> **Trecho para leitura**
═══

Tudo pareceria muito bem se não houvesse alguns probleminhas. Em primeiro lugar, o conceito de "evidência" não é, ele mesmo, evidente. Chamamos de "evidência" tipos bem distintos de justificação de crenças. Nas ciências formais, como na matemática e na lógica, as evidências são de um tipo bem diferente do que denominamos evidências em ciências empíricas. Poderíamos inclusive inserir distinções entre as diversas ciências empíricas e, também, a medicina. O que significaria, então, "evidência insuficiente" em absoluto?
Para além disso, há os argumentos clássicos contra esse tipo de perspectiva. Se por um lado temos evidência direta de que temos algo como uma vida mental, não temos qualquer evidência de que há outras mentes - e não robôs ou autômatos emulando algo como mentes - nas outras pessoas. Não há nenhuma justificativa direta para a existência de outras mentes a não ser a similaridade com a nossa própria vida mental; as outras pessoas parecem estar performando a mesma coisa que nós, que temos mente, fazemos. Disso obviamente não se segue que elas possuem mente como nós. O mesmo ocorre quanto ao passado. Como nos lembra Russell, em The Analysis of Mind, não é uma impossibilidade lógica que o mundo tenha sido criado há cinco minutos com pessoas que têm, em si, memórias totalmente irreais sobre um passado que nunca aconteceu. Dito de outro modo, não temos evidência alguma sobre o passado para além de indícios. Se quisermos ir além, mesmo aquilo a que chamamos de evidência empíricas estão atravessados de problemas perceptuais, para não dizer nada sobre os gloriosos inobserváveis na física.
Isso significa que há, para usar o vocabulário de Alvin Plantinga, um sem número de crenças básicas - como a pressuposição de que haja outras mentes além da minha - das quais não temos evidência mas que claramente constituem certo tipo de conhecimento e, mais do que isso, fornecem bases razoavelmente seguras para inferirmos outras crenças e basearmos nossas ações. Dito de outro modo, não é absolutamente irracional ter e sustentar certas crenças mesmo sem evidências que as sustentem. Em parte, é isso o que Michael Huemer chama de Phenomenal Conservatism, cuja fórmula básica (que você encontra já no início deste ótimo paper) é:
If it seems to S that p, then, in the absence of defeaters, S thereby has at least some degree of justification for believing that p.

═══

> **Entradas de dados armazenadas**
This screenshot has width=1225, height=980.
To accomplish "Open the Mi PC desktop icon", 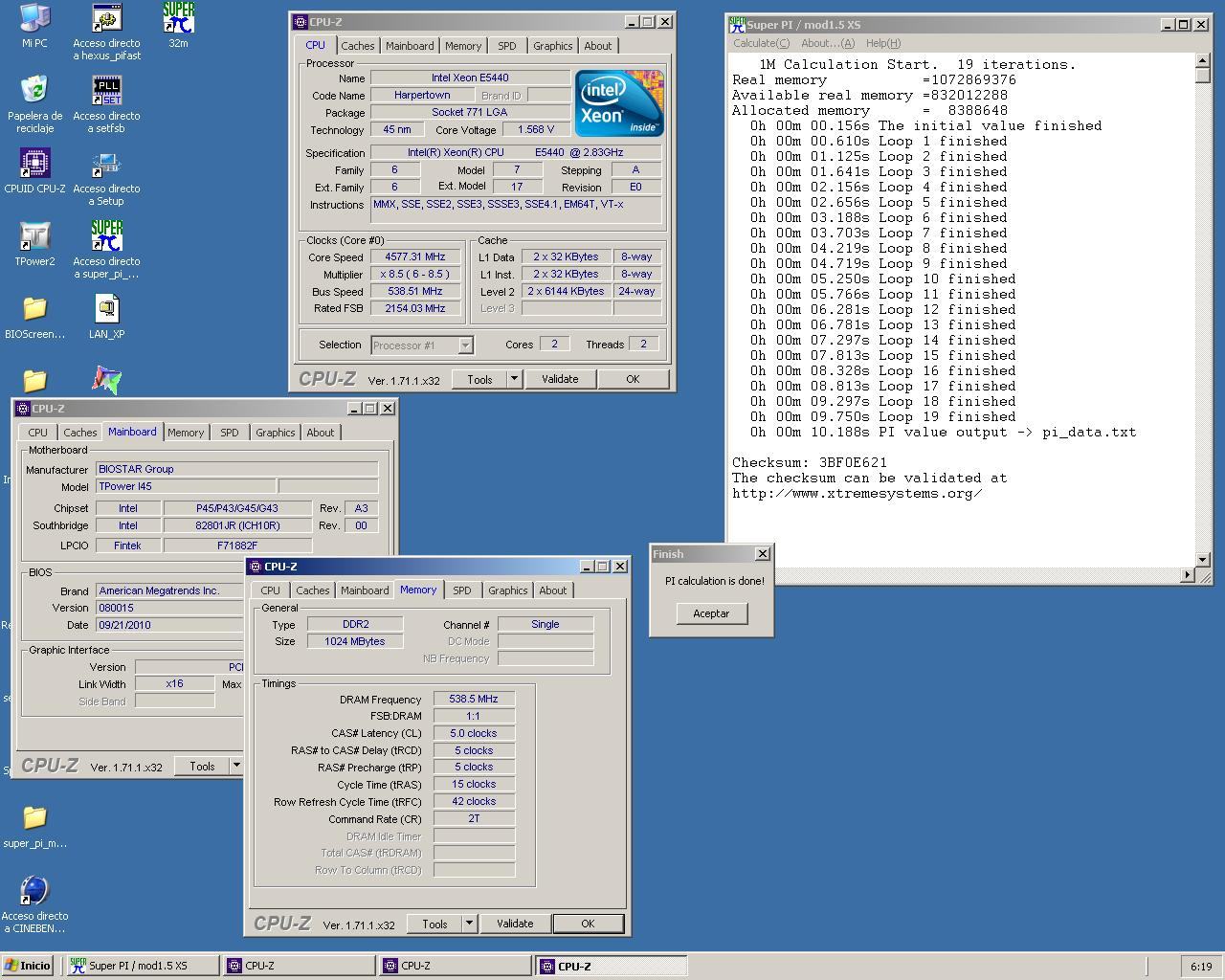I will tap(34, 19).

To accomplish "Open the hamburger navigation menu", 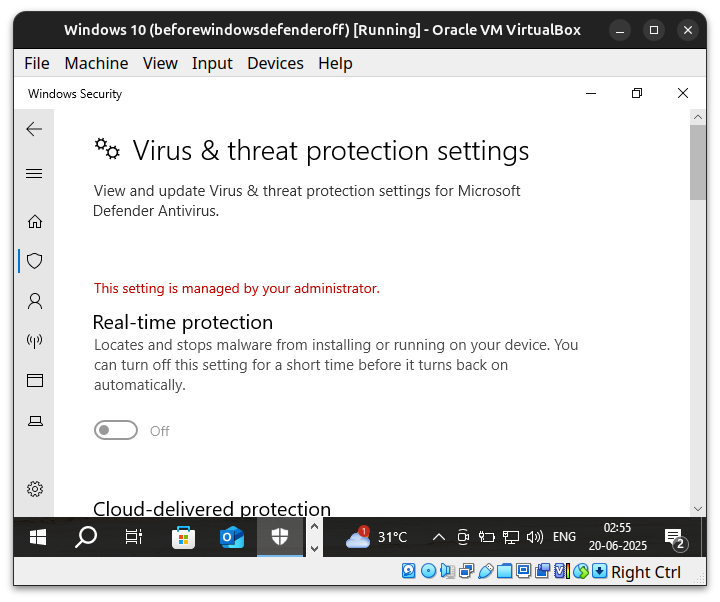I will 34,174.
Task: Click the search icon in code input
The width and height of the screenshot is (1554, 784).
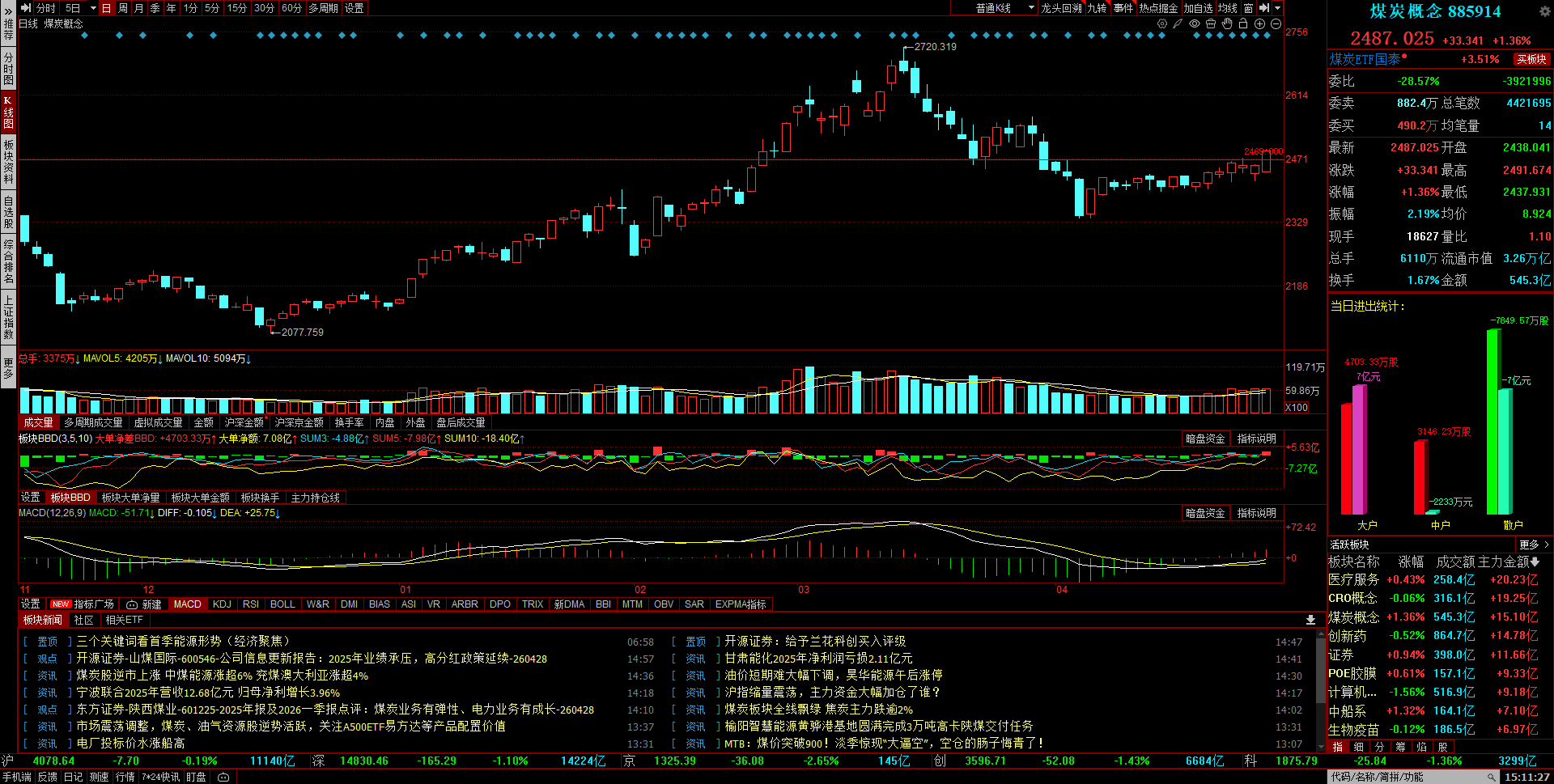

═══

> **Suas instruções**
Dê continuidade ao texto sobre evidência e justificação de crenças, começando logo após a última frase apresentada.

> **Resposta da tarefa**
Em outras palavras, o que Huemer defende é que, se não há contradições explícitas ou evidências frontalmente contrárias a uma crença "p", o sujeito tem ao menos algum grau de justificação para crer em "p" ainda que não haja evidências que a sustentem. De certa forma, Huemer está advogando certo princípio de prudência epistêmica que não apenas é interessante em si, como posição filosófica, mas é extremamente pragmática frente ao que disse acima.
Uma parte enorme do que pensamos e fazemos todos os dias repousa muito mais sobre hábitos e inferências materiais pragmaticamente bem sucedidas do que sobre nosso conhecimento de evidências. E isso porque, na imensa maioria das vezes, não temos nenhuma razão suficiente para duvidar delas. Além do mais, tais crenças básicas são as que realmente preenchem o sentido das nossas vidas e das nossas ações; afinal, qual evidência temos em favor da ideia de que devemos ajudar quem necessita ou de amar a quem amamos? Qual evidência temos sobre o sentido que damos às nossas vidas, para além das nossas próprias convicções?
PS. Você também pode pensar sobre toda essa discussão filosófica lendo o conto "The Spinoza of the Market Street", de Isaac Bashevis Singer.